I am creating charts on the fly as SVGs using d3.js. These charts are dynamically generated based on the selections of authenticated users. Once these charts are generated, the user has the option to download the generated SVG as a PNG or PDF.
The current workflow is the following:
// JAVASC
// get the element containing generated SVG
var svg = document.getElementById("chart-container");
// Extract the data as SVG text string
var svg_xml = (new XMLSerializer).serializeToString(svg);
// Submit the <FORM> to the server.
var form = document.getElementById("svgform");
form['output_format'].value = output_format; // can be either "pdf" or "png"
form['data'].value = svg_xml ;
form.submit();
The FORM element is a hidden form, used to POST the data:
<form id="svgform" method="post" action="conversion.php">
<input type="hidden" id="output_format" name="output_format" value="">
<input type="hidden" id="data" name="data" value="">
</form>
The PHP file saves the provided SVG data as a temporary file:
// check for valid session, etc - omitted for brevity
$xmldat = $_POST['data']; // serialized XML representing the SVG element
if(simplexml_load_string($xmldat)===FALSE) { die; } // reject invalid XML
$fileformat = $_POST['output_format']; // chosen format for output; PNG or PDF
if ($fileformat != "pdf" && $fileformat != "png" ){ die; } // limited options for format
$fileformat = escapeshellarg($fileformat); // escape shell arguments that might have snuck in
// generate temporary file names with tempnam() - omitted for brevity
$handle = fopen($infile, "w");
fwrite($handle, $xmldat);
fclose($handle);
A conversion utility is run which reads the temporary file ($infile) and creates a new file ($outfile) in the specified $fileformat (PDF or PNG).
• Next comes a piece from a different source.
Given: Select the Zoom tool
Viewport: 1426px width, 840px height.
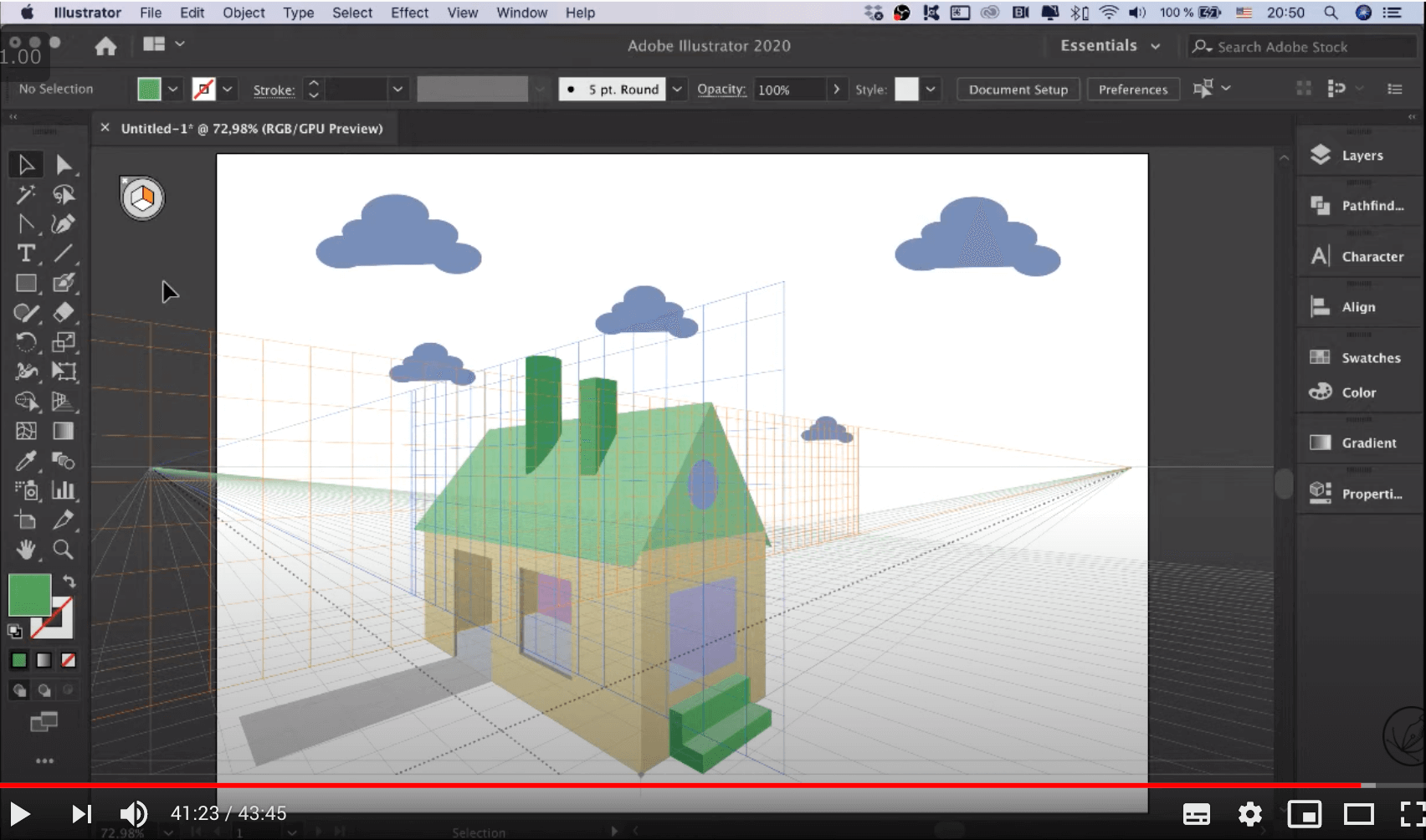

The resulting new file is then returned to the browser, and the temporary files are deleted:
// headers etc generated - omitted for brevity
readfile($outfile);
unlink($infile); // delete temporary infile
unlink($outfile); // delete temporary outfile
I have investigated converting the SVG to a PNG using JavaScript (canvg(), then toDataURL, then document.write), and may use this for generating the PNGs, but it doesn't allow for conversion to PDF.
So: How can I best sanitize or filter the SVG data which is provided to conversion.php, before it's written to a file? What's the current state of SVG sanitization? What's available within PHP? Should I go with a whitelist-based approach to sanitizing the SVG data provided to conversion.php, or is there a better way?
(I do not know XSLT, though I could try to learn it; I hope to keep the sanitization within PHP as much as possible. Using Windows Server 2008, so any solutions that use external tools would need to be available within that ecosystem.)